** Brief **
Transcribe the listing below word for word, leaving out the pictures.

** Records for this task **

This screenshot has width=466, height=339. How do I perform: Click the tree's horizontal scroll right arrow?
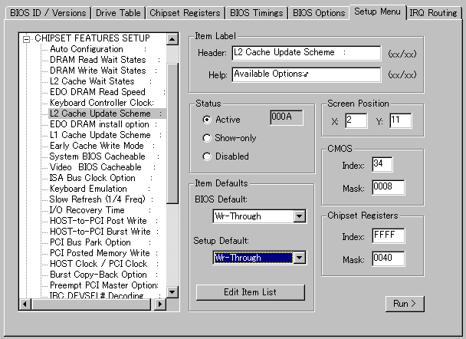(x=160, y=304)
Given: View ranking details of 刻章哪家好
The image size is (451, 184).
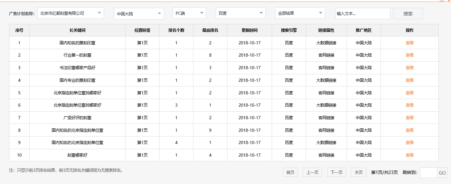Looking at the screenshot, I should tap(409, 155).
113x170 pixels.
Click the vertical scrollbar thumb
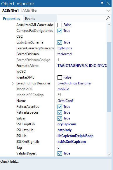(109, 77)
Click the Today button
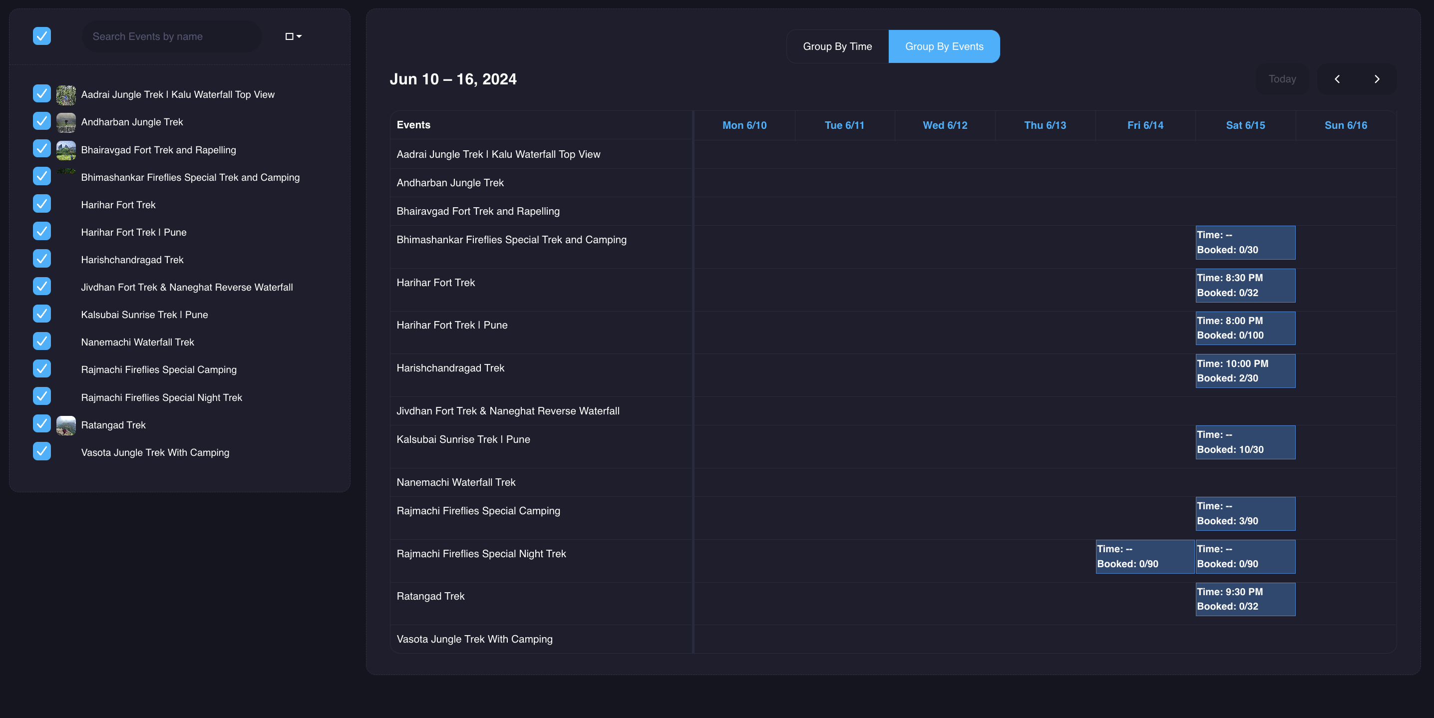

** The solution **
This screenshot has width=466, height=339. How do I perform: Click the tree's horizontal scroll right arrow?
(x=160, y=304)
Given: View ranking details of 刻章哪家好
The image size is (451, 184).
Looking at the screenshot, I should tap(409, 155).
113x170 pixels.
Click the vertical scrollbar thumb
(109, 77)
Click the Today button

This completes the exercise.